→ **Task requirements**:
From the records below, copy each line that has the word "agent" in it.

→ **Material shown**:
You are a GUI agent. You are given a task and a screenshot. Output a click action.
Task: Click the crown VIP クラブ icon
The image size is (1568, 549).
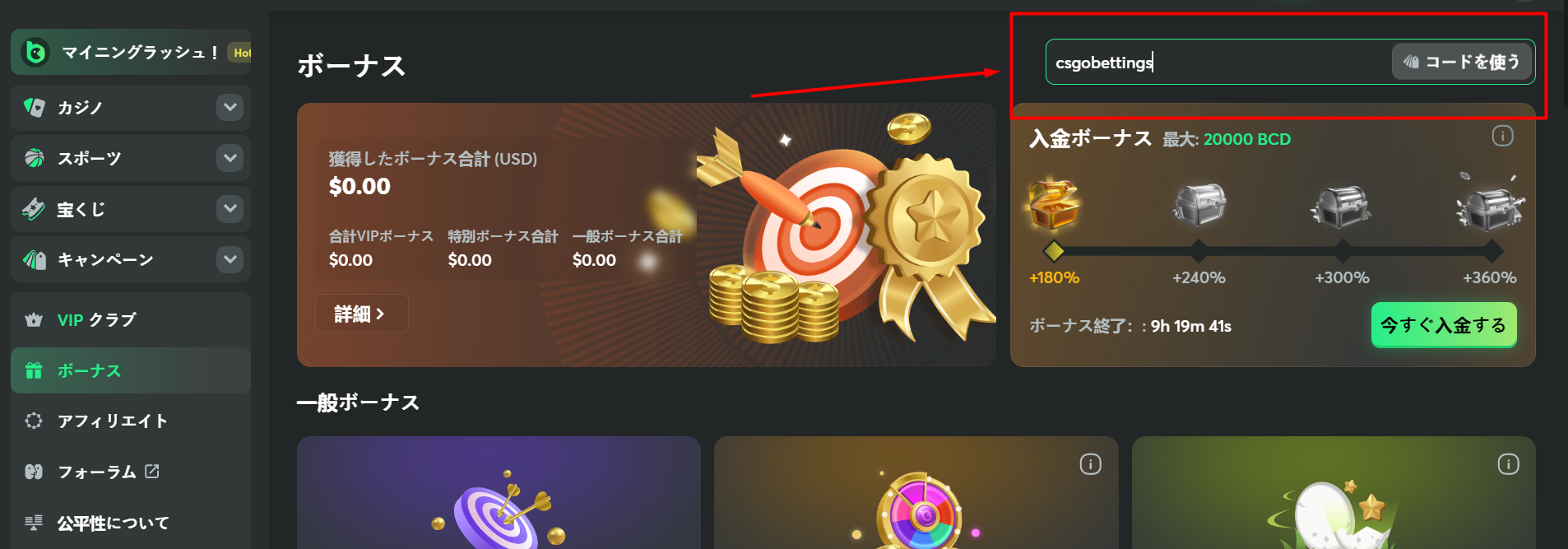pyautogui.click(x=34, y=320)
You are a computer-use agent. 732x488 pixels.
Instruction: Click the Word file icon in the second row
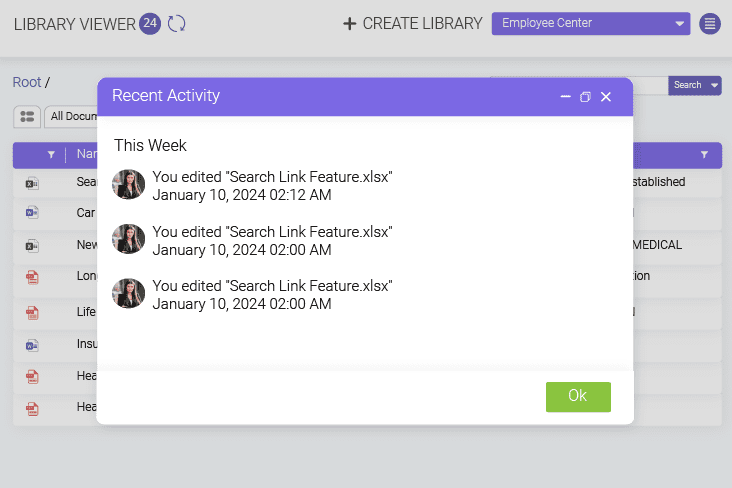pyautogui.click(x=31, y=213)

* * *

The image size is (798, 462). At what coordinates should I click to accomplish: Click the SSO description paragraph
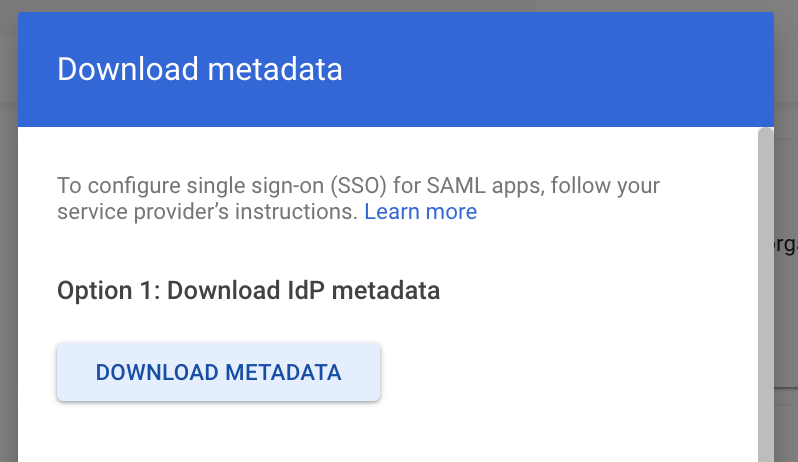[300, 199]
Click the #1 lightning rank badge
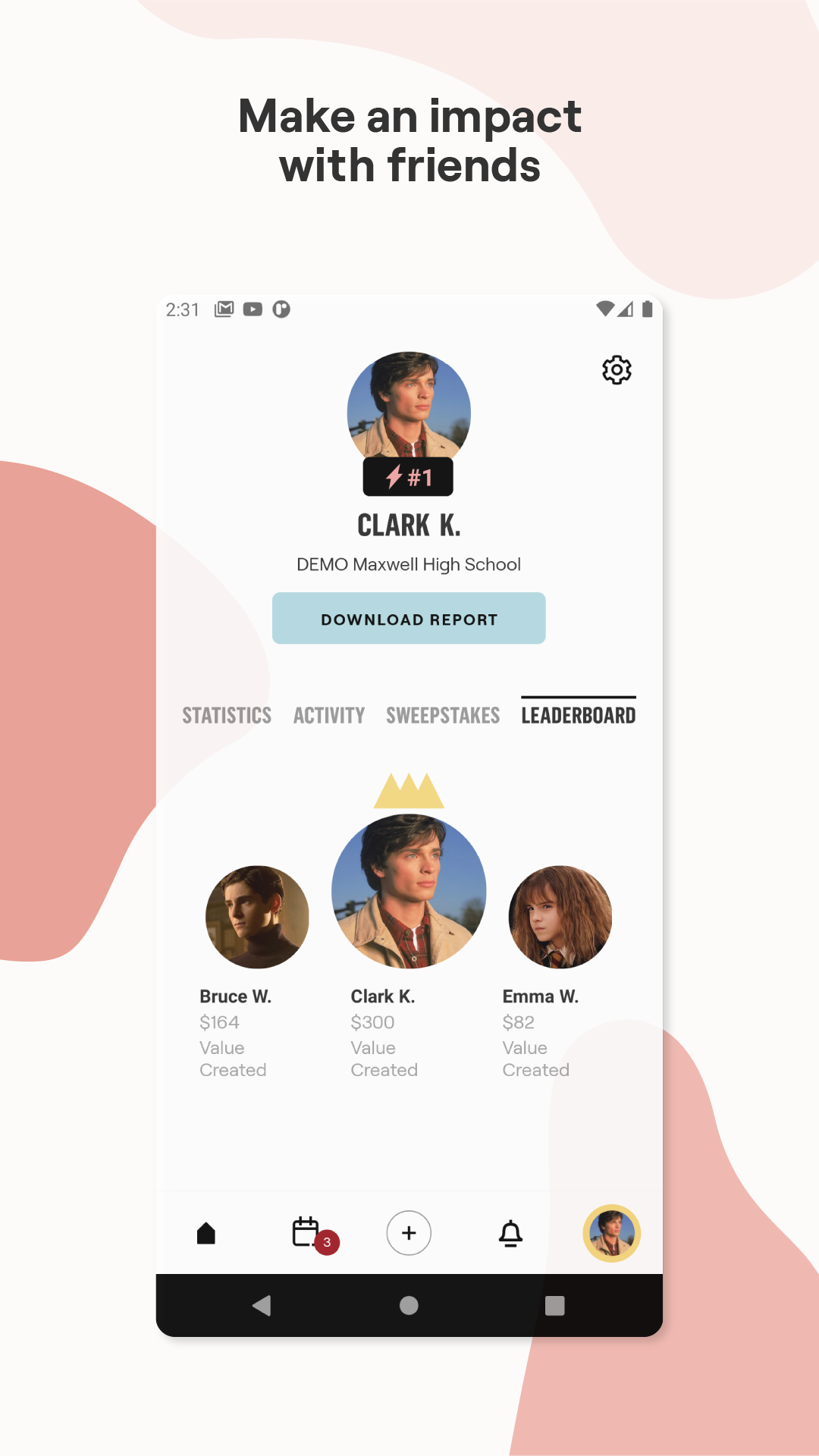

==

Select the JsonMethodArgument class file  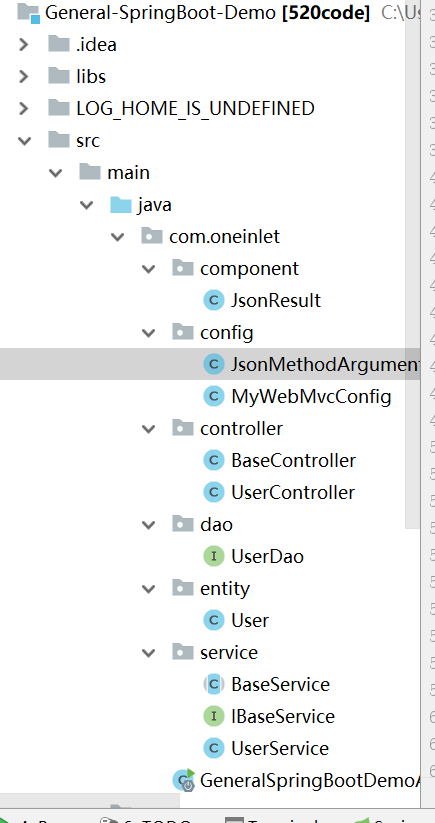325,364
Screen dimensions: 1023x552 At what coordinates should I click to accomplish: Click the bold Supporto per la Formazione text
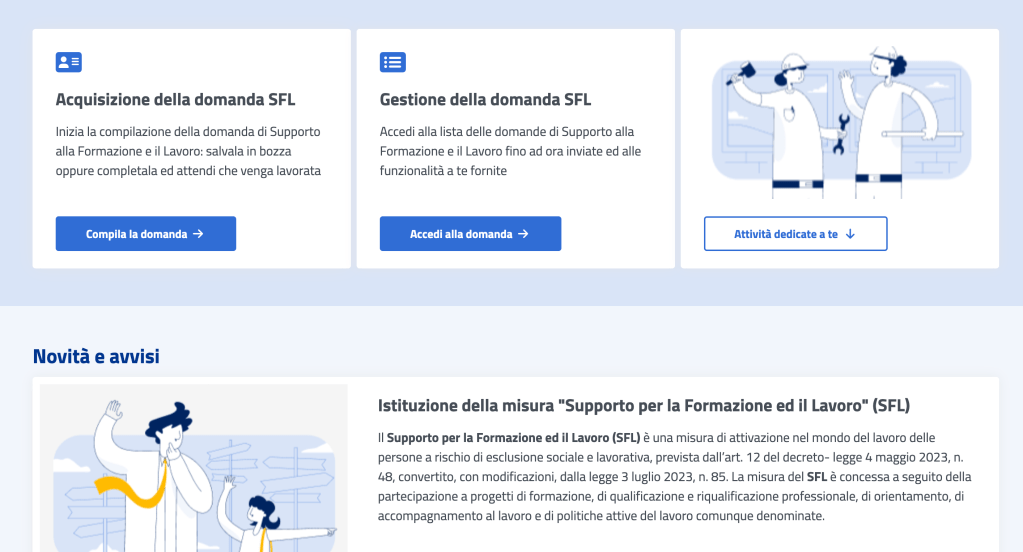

→ **Result of the task**:
You are a GUI agent. You are given a task and a screenshot. Output a click action.
You are a computer-use agent. 732x488 pixels.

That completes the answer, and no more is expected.